So far we have seen that consumers exhibit behavior, called a demand curve, that differs from what they are physically capable of exhibiting called the spending curve. Simply put, consumers generally don't spend the same amount of money on any item or combination of items regardless of price. Instead, they tend to spend less money when prices rise because other items tend to attract their interest at that price, and they spend less money when prices decline because they become satiated with that item.
As a consequence of this behavior, there necessarily must be a particular combination of price and quantity at which point consumers are willing and able to spend the maximum amount of money. This "revenue maximum" we will call Rmax for short. The Rmax point occurs because there is only one possible point where the demand curve can touch the spending curve.
This means, in turn, that if we were to graph total revenues against quantity (using a graph with exactly the same quantity axis), we would find that total revenues (price times quantity) were low when the quantity sold was low but would rise rapidly as we began to sell quantities near the Rmax point. At precisely the Rmax point the total spending curve would become absolutely horizontal and then at quantities greater than the Rmax point the amount of total revenues would begin to decline until they became low again.
In other words, the somewhat bell shaped green curve on the lower graph corresponds to the total revenues that our demand curve would produce at every combination of prices and quantities that consumers are willing and able to transact. Since we observe that consumers do not spend the same amount of money regardless of price, the total spending curve represents what we observe consumers are actually willing and able to spend when prices vary. The Rmax point is therefore both the peak of this total revenue curve, and the point where the demand and spending curves touch. If our graph has the same quantity axis then these two points will both be on the dashed red vertical line.
From the sellers point of view, however, total revenues are somewhat irrelevant. Sellers have to contend with costs: they have to spend money in order to have the things they are selling, plus they have to spend money in order to have a place to sell and other related costs. There are fundamentally two constructively different classes of cost, fixed and variable, that have radically different consequences on the consumer and the seller.
Fixed costs are simply those costs that have no relation to the quantity sold: the seller has to pay the landlord the same building rent regardless of how many items consumers buy. Rent is a fixed cost. Insurance on the building and inventory is also the same regardless of how many items are sold. If you total up these fixed costs and plot them on a graph with quantity sold on the horizontal axis, you simply get a horizontal line above this axis because by definition the amount of fixed costs is the same at all quantity values.

Variable costs are simply those costs that depend on how many items you sell. If you sell paperback books at $5 each but buy them at wholesale for $3 each, then your total cost for buying books will depend on how many books you sold (assuming a constant inventory). If you sold a thousand books then your cost for books was $3,000 but if you sold two thousand books then your cost for books was $6,000 because each book you sell costs you more money. The same is true of paper bags: the more books you sell the more bags you give out to customers. Thus any plot of variable costs on a graph with quantity sold on the horizontal axis will be a line angling upward from zero at zero sold to some higher value at the end of the period.

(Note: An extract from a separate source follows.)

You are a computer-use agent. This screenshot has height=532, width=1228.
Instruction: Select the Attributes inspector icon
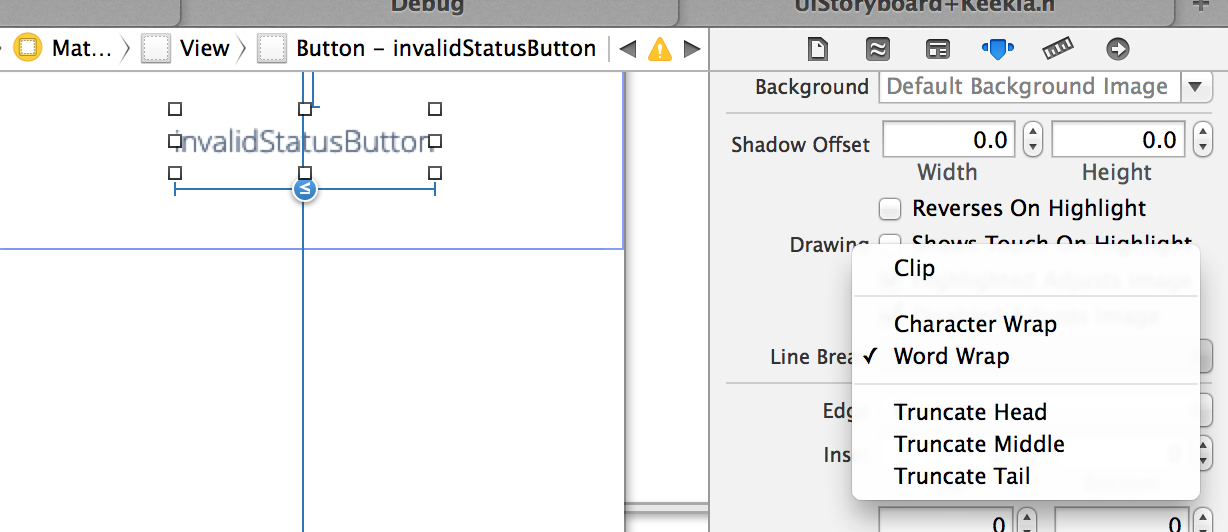[x=998, y=48]
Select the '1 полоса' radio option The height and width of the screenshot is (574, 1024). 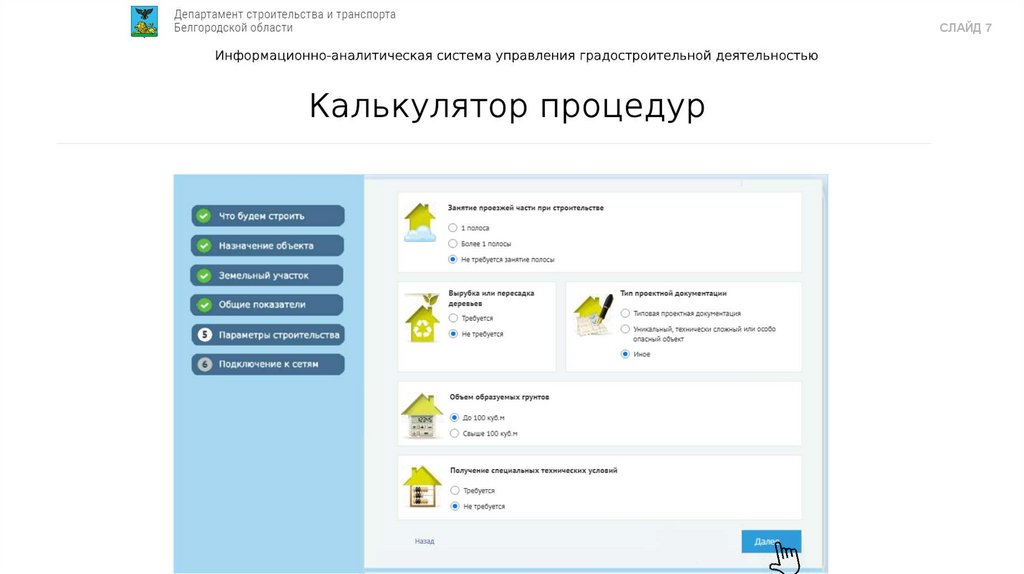point(454,228)

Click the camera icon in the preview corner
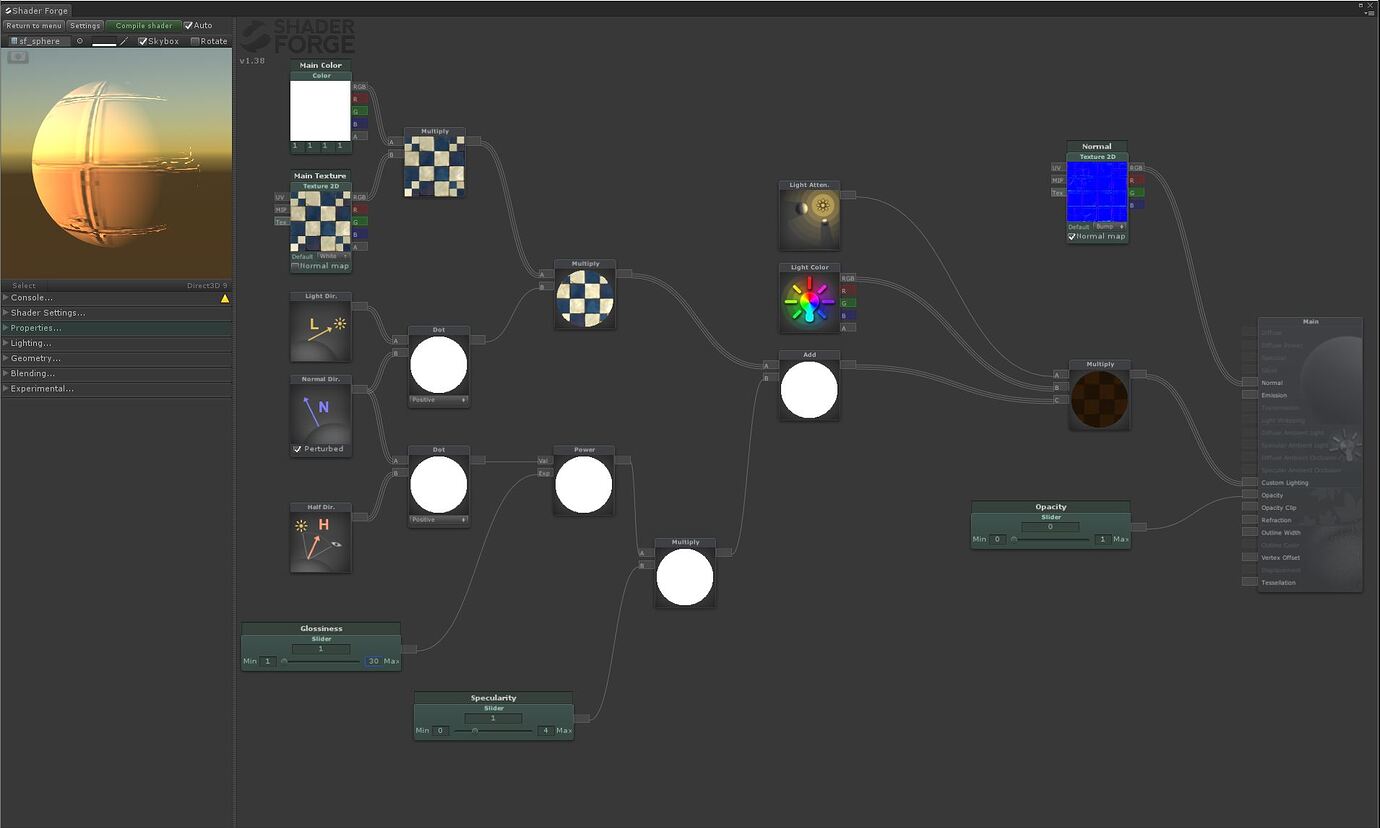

To figure out total costs you simply add fixed and variable costs together. To display this on a graph, you simply draw the (blue) horizontal fixed cost curve above the horizontal axis (meaning these costs have the same total no matter what the volume of sales) and then draw the (blue) variable cost line starting at the fixed cost line at zero quantity, sloping upward from there. The variable cost curve may not be actually straight: it may curve upward if costs tend to become greater at higher quantity volumes, or it may curve downward if there are "economies of scale" or other reasons costs might decline with volume (remember we are talking about total costs here, not per item costs where the fixed cost per item declines with volume). But a straight variable cost line is representative of costs over a short interval.
If you combine the (blue) total cost plot with the (green) total revenue plot, you will see that total revenue may actually be less than total costs at low quantities, then as total revenues rise they poke above total costs and reach the Rmax point before turning down again to fall below total costs again at high volumes. What this means is simply that total costs will invariably exceed total revenues at both high and low volumes with only a limited zone in between where total revenues exceed total costs.
Thus in between the two points where the total revenue and total cost curves cross, total revenues exceed total costs in that magical region where total profits exist: profits are the golden colored sector in the lower graph. Recognize, however, that at any given quantity of sales total profits are only the VERTICAL distance between the total cost curve and the total spending curve AT THAT QUANTITY, and therefore near the two crossing points the amount of profit is very small.
Consequently, once again we have a bell shaped curve to determine: total profits. If suppliers sell too few products, even at high prices, their overall profits will be small; if they sell more they will see greater profits until at some point more sales will result in lower total profits. There may very well be a broad range where suppliers can find some profits, but human nature (and market competition) will invariably push suppliers to search for the magical point of maximum profits.